Legislation will be introduced ‘within weeks’ overturning wrongful convictions of hundreds of postmasters, the Ministry of Justice announced on 10 January.
Seven weeks on, the bill is still far from ready. ‘The government will continue to engage closely with relevant stakeholders as they continue to prepare the legislation for introduction to parliament,’ the Post Office minister Kevin Hollinrake (pictured) told MPs last week. Later, he announced that the bill would be published this month and should be passed by July.
Perhaps we should not be too hard on the government. As it has often said, the legislation is unprecedented. But something comparable has been done in the past.
Under the Policing and Crime Act 2017, pardons were awarded to people who had been convicted of same-sex activity that was illegal at the time. As the legislation makes clear, a pardon does not overturn a conviction. And pardons were awarded only to those who had persuaded the home secretary to ‘disregard’ their convictions under earlier legislation. But that may give us a clue as to how the Post Office (Quashing of Convictions) Bill – if that is what it is to be called – can be made to work.
I had assumed until last week that a minister would sign a statutory instrument listing every person who was being exonerated by the legislation. The government has decided not to do that, for several reasons.
For one thing, the Post Office does not have a complete list of everyone it has successfully prosecuted. For another, legislation that applies only to named individuals would be classified as a private bill, which involves special parliamentary procedures. And some of those being cleared may not want others to know that they had ever been convicted.
Instead, the new legislation will simply quash all convictions that come within its scope. The bill will contain a series of criteria, specifying the prosecutor; the timeframe; the offences; the defendant’s connection with the Post Office; and the use of Horizon software.
Some peers found this concept hard to grasp when it was explained to them in the House of Lords on Tuesday. ‘Can the minister confirm that it will not be Post Office Ltd that will be sifting through who qualifies to have their conviction overturned,’ asked the Liberal Democrat frontbencher Lord Fox.
‘The whole point about this sweeping bill… is that all convictions will be quashed en masse at the moment it becomes an act,’ explained the minister, Lord Johnson of Lainston. If your conviction meets the specified criteria, it will be lifted automatically. You can then go on to claim compensation. And the legislation covers those who have died before it comes into force.
What ministers have not explained is how anyone will know that a particular conviction has been set aside. It would still turn up on a criminal records check unless the Disclosure and Barring Service was told that the individual had been exonerated.
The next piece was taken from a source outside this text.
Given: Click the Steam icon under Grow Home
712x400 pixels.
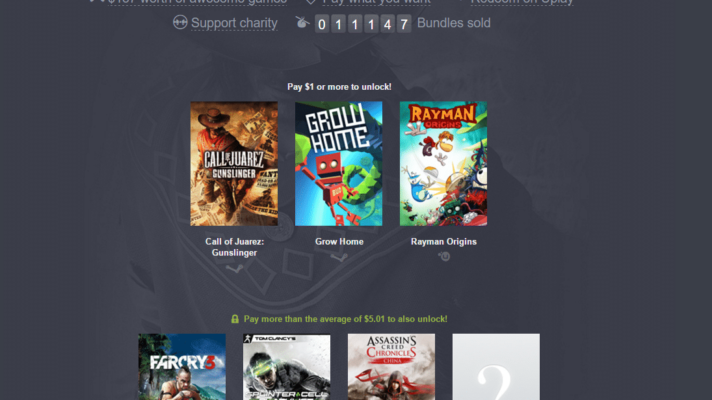Looking at the screenshot, I should 339,257.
This point, which I raised last week, was not mentioned when ministers were questioned on Tuesday. MPs and peers were more interested in discussing compensation. But perhaps the legislation I mentioned earlier shows the way.
Under the Protection of Freedoms Act 2012, a person convicted of certain sexual offences can ask the home secretary to treat a conviction as ‘disregarded’. If that application is granted, the home secretary must ensure that the conviction is marked as deleted in official records. The person concerned is then regarded as having not committed the offence. There is no public list but the conviction would not be disclosed after a basic search by, for example, a potential employer.
We wait to see whether something similar is included in legislation. Unless there is certainty over who it applies to, I don’t see how the bill can satisfy the lady chief justice’s recent insistence that it must comply with the rule of law.
As Hollinrake accepted, ‘the legislation is likely to exonerate a number of people who were, in fact, guilty of a crime’. Nick Read, chief executive of the Post Office, agreed that this was the least worse option.
But MPs questioned Read on advice he had received from one of the Post Office’s external legal advisers, Nick Vamos of Peters & Peters.
‘It is highly likely that the vast majority of people who have not yet appealed were, in fact, guilty as charged and were safely convicted,’ the solicitor told him in January.
Vamos is a former head of special crime at the Crown Prosecution Service and his analysis of past cases has come up with convictions where the reliability of Horizon evidence was not in issue.
But these convictions were tainted for other reasons. The failure of Post Office prosecutors to comply with disclosure obligations must render all their convictions unsafe. It is right to set them aside.